### YOUR OBJECTIVE
These records contain pictures, which must be left out; copy exactly the lines from the one with "Open the Unser Portal tab" up to and including the one with "Given: Click the External ID field label".

### RECORD EXCERPTS
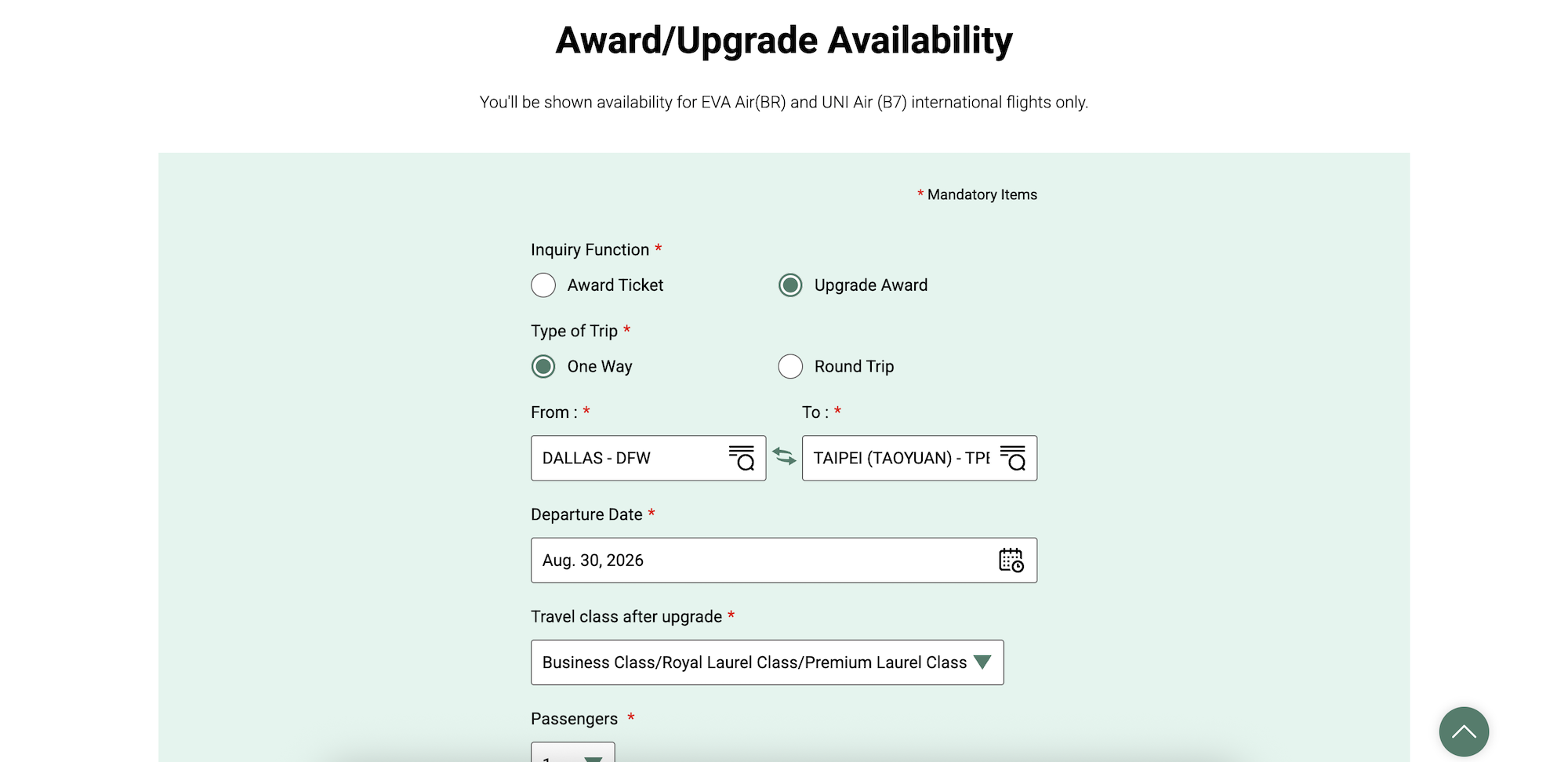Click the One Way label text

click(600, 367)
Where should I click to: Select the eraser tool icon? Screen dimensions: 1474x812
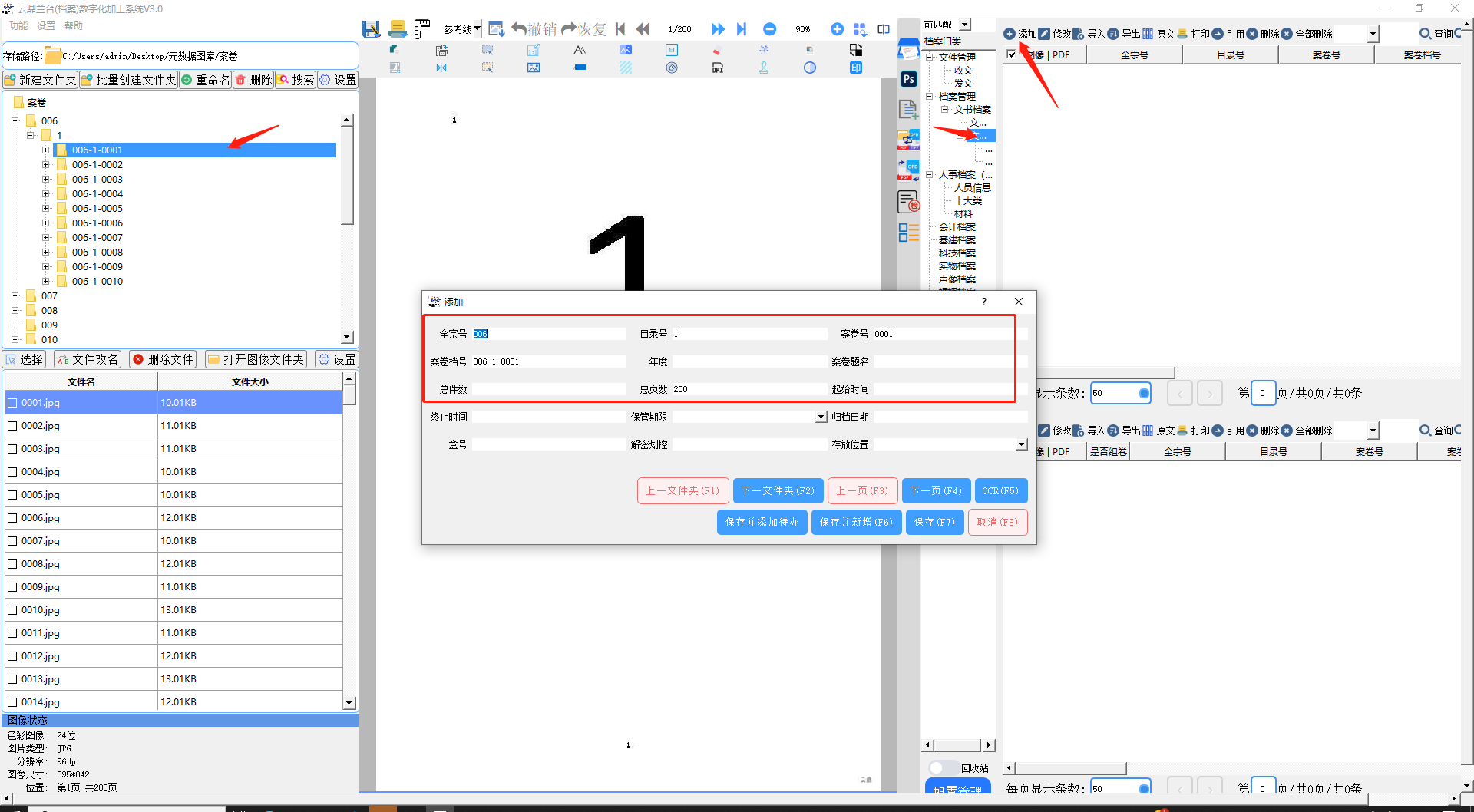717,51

==

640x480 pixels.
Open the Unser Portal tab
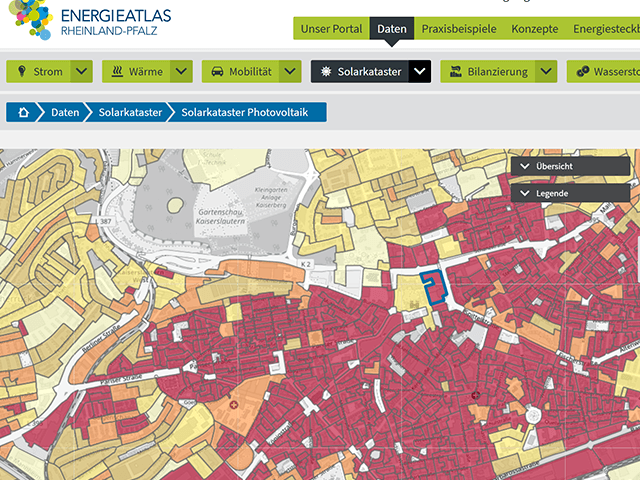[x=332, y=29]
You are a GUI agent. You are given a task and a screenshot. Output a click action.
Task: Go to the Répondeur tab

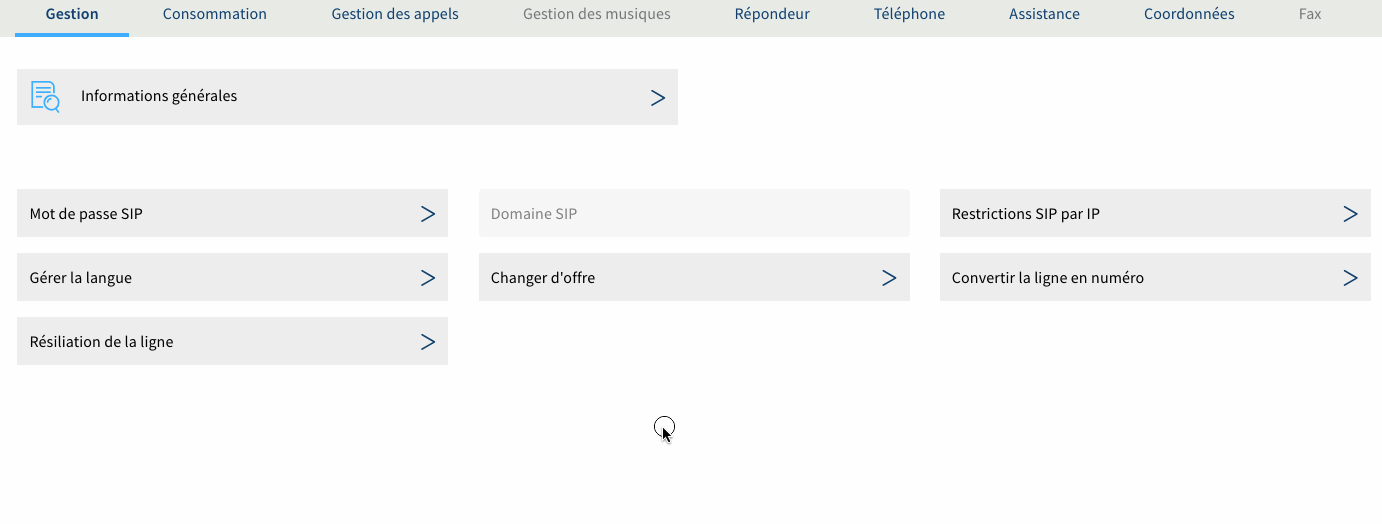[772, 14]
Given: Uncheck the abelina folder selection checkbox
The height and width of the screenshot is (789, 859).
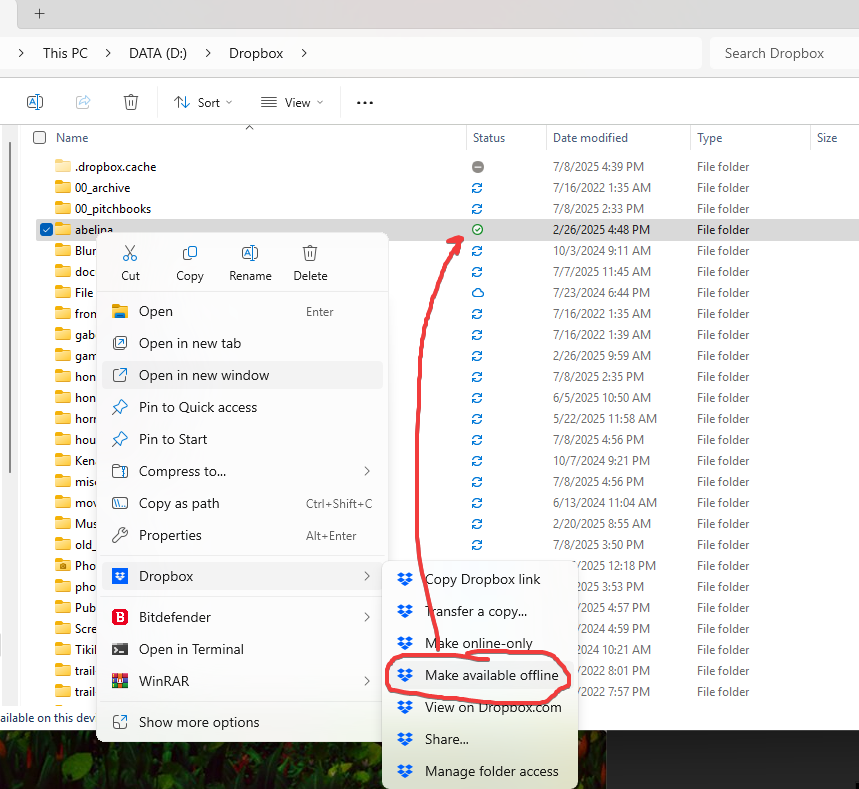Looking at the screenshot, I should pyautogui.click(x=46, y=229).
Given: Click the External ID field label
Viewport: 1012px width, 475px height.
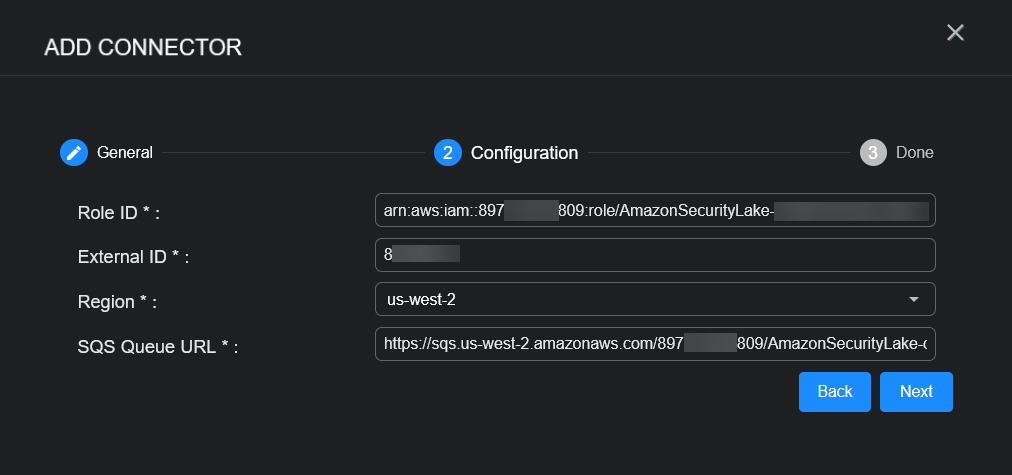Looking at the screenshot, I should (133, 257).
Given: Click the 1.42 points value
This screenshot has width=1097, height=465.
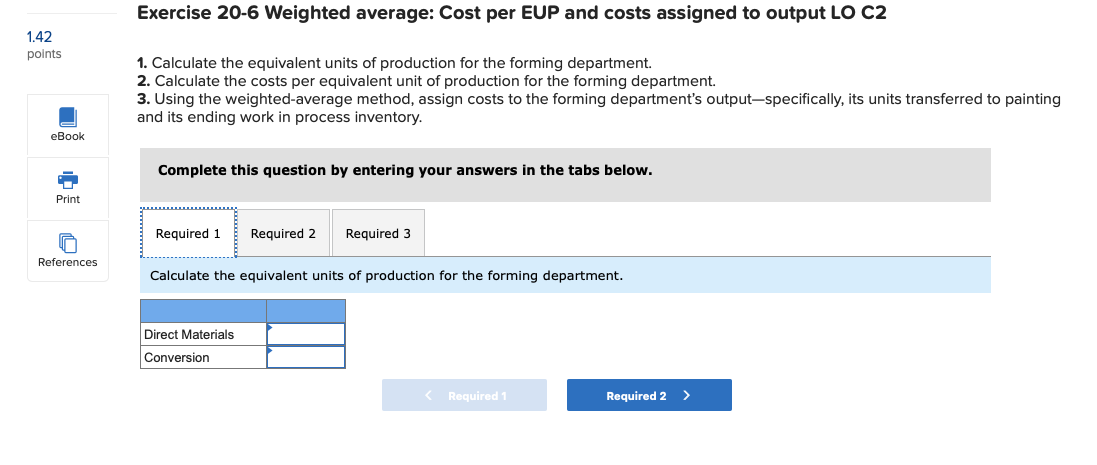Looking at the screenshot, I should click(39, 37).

### RESPONSE
Open the Unser Portal tab
[x=332, y=29]
You are a GUI agent. You are given a task and a screenshot. Output a click action.
Task: Go to the Répondeur tab

[772, 14]
Given: Uncheck the abelina folder selection checkbox
The height and width of the screenshot is (789, 859).
Looking at the screenshot, I should pyautogui.click(x=46, y=229).
Given: Click the External ID field label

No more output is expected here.